Review: This book is one of the best self help books I have read in a long time. It dealt more with the emotional than the physical abuse in childhood. I have always had a hard time because to me emotional abuse specially when mixed with religion can be so easily justified in your mind. You can feel like "something is really wrong here", but then in the same breath say "well they love me so much and are just obeying God and what he requires of parents". I have been eaten up with guilt for the rebellion against my parents that I displayed as a teenager. Now though I realize I rebelled against their control, not against them inorder to hurt them or make them miserable. I read this book, started seeing a therapist and confronted my parents and let me tell you how much freedom I feel for the first time in life. I actually feel happy, and a great sense of hope. What do I owe my parents? Why am I so fearful of hurting their feelings? Why can't I just do what is healthy for me? The book answered these questions and the exercises were wonderful. We need more books like this one because obviously there is a problem in parenting that needs to be looked at and changed fast! Kids are becoming more violent, less respectful of authority, and completely losing any conscience what-so-ever. So if I can break the generation sin that has been passed down for generations, then I am thankful I was put in the home I was put in and strong enough to SURVIVE!

Rating: 5 stars
Summary: Life Changing - Enlightening - Awakening!
Review: This book is perfect for those who are ready to understand how their parents controlled them so that they may regain control of their own lives. This book is the only book I have read that led me to discover who I really am and want to be. It also helped me to reconsider how I might parent my own children since I have obviously learned unhealthy methods. This book provides practical, therapeutic exercises for those who are ready and willing to go through the pain and joy of discovering life and themselves from a new perspective and helps you understand why you are the way you are. I have recommended this book to therapists for their clients as well as to my friends and family members who had controlling, dysfunctional parents. This book literally changed my life, made me feel lighter as I allowed myself to release the anger and sadness, and showed me a new world I had never seen before.

Rating: 5 stars
Summary: fantastic book
Review: This book was written for those of us who grew up in an unhealthy environment, and had parents who controlled us in unhealthy ways. The author emphasizes working through our issues as adults, not playing "blame games." Interviews with people from all walks of life are liberally quoted throughout each chapter.
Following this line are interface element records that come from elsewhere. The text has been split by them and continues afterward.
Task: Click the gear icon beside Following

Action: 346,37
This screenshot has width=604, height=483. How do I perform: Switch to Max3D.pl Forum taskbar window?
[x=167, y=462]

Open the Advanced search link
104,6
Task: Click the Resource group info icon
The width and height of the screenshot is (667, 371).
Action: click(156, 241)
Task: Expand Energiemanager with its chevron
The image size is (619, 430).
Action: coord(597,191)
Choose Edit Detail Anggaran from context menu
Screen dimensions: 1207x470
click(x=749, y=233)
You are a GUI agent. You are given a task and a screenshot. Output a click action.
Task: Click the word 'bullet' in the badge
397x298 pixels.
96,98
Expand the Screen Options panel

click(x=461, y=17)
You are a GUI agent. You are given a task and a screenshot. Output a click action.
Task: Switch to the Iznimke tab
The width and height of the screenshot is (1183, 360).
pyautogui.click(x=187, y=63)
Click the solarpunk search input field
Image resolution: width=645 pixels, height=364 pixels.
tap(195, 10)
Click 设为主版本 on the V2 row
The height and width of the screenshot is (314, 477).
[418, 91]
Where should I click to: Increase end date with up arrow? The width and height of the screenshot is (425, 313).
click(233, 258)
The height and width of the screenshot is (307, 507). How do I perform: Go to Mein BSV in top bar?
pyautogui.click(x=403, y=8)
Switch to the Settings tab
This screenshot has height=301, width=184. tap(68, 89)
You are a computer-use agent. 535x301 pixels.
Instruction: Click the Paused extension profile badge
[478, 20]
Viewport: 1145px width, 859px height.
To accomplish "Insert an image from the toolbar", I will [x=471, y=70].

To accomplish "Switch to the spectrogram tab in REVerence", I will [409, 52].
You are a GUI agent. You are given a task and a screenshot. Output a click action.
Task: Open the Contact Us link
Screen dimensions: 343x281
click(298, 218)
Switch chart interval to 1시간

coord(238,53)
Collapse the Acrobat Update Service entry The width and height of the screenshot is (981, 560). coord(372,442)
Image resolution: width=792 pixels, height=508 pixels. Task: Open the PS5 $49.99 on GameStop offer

What makes this book exceptional is that the author is advocating education and change, not revenge. He shows how examining your parents' history in detail can help you heal and move forward as a fully functioning adult free to make decisions based on something else than what your parents' would say.

Controlling parents don't have to be outwardly abusive nor do they always have malevolent intentions towards their children. However, trauma stays with a person and its after-effects can be passed on to the next generation.

The author clearly contrasts unhealthy with healthy parenting and offers checklists to help the reader. He explores why people overcontrol, and he provides exercises to help the reader work through his or her feelings. Most helpfully, he reiterates that it was not the reader's fault, and it is not required that the reader change - but if he or she begins to explore that possibility, it can lead to great rewards.